EXERCICES:
(a) Dans le texte sur les gaz de schiste, quelle ministre contredit Arnaud Montebourg ?
(b) Reprenez, s'il vous plaît, le texte sur les gaz de schiste là où il s'arrête et poursuivez-le.

EXTRAIT FOURNI:
▶

Tollé dans les réseaux militants. Le 11 juillet dernier, Arnaud Montebourg, le Ministre (de gôche) du redressement productif s’est dit prêt à relancer le débat sur les gaz de schiste. En bon productiviste, la déclaration qu’avait faite le candidat Hollande, qui disait ne pas fermer la porte à cette source énergétique si il était élu, n’avait visiblement pas échappé au Ministre. Montebourg est d’ailleurs un des rares en France à s’en souvenir, cette position n’ayant été relayée par aucun des commentateurs de la campagne présidentielle. Trop gênante deux mois seulement après la signature de l’accord entre le PS et EELV ? Mais si Arnaud Montebourg s’est souvenu de la déclaration du candidat Hollande, il a visiblement oublié ses propres promesses de candidat malheureux ( ?) aux primaires socialistes pendant lesquelles il avait déclaré à ce sujet que « l’indépendance énergétique ne doit se faire au prix de catastrophes environnementales ». On peut même trouver sur son blog, une note sur les gaz de schiste où il qualifie tout cela de « mauvaise idée », tape sur Borloo qui en a autorisé les permis et appelle à « repenser la politique énergétique » de la France. Tout un programme…
Quoi qu’il en soit c’est aujourd’hui au tour de Delphine Batho de prendre la parole à ce sujet. La Ministre en charge des questions énergétiques contredit son « collègue et ami ». M.Montebourg se serait un petit peu avancé et aurait donné son avis personnel sur la question. Don’t act, c’est un peu de détente pour les résistants.
Mais ces échanges sont aussi l’occasion pour moi de mettre en garde contre les risques, bien réels à la vue des arguments déployés par le gouvernement, d’une reprise des forages.

◀

LIGNES EXTRAITES:
▶

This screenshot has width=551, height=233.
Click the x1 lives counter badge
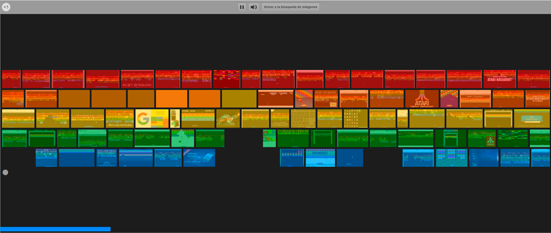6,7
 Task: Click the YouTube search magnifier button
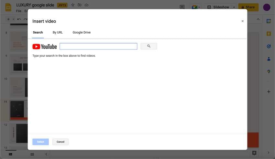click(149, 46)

◀
▶

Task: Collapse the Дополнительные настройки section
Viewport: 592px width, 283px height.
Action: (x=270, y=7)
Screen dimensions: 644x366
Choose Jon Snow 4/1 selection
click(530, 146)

◀

RÉPONSES:
(a) Delphine Batho, la ministre chargée des questions énergétiques.

(b)
Une loi beaucoup moins contraignante qu’il n’y paraît
Les gaz et les huiles de schiste sont autrement appelés hydrocarbures non conventionnels, en opposition au pétrole et au gaz accessibles de façon conventionnelle, par « simple » forage. Cette nouvelle source nécessite une technique particulière plus complexe et plus onéreuse de fracturation (hydraulique) de la roche pour libérer l’hydrocarbure qui en est prisonnier. Cette fracturation nécessite la projection après forage de quantités astronomiques d’eau accompagnées (jusqu’à aujourd’hui et la nuance est de taille) de très nombreux produits chimiques.
Il convient d’abord de rappeler que, suite à la mobilisation de résistance citoyenne de 2010-11, la loi adoptée le 30 juin 2011 n’est pas une loi d’interdiction de l’exploitation et de l’exploration des gaz et des huiles de schiste. Il s’agit d’une loi d’interdiction (ou plutôt de limitation) de l’usage de la fracturation hydraulique, considérant ses effets néfastes constatés pour les nappes phréatiques, les sols et l’air.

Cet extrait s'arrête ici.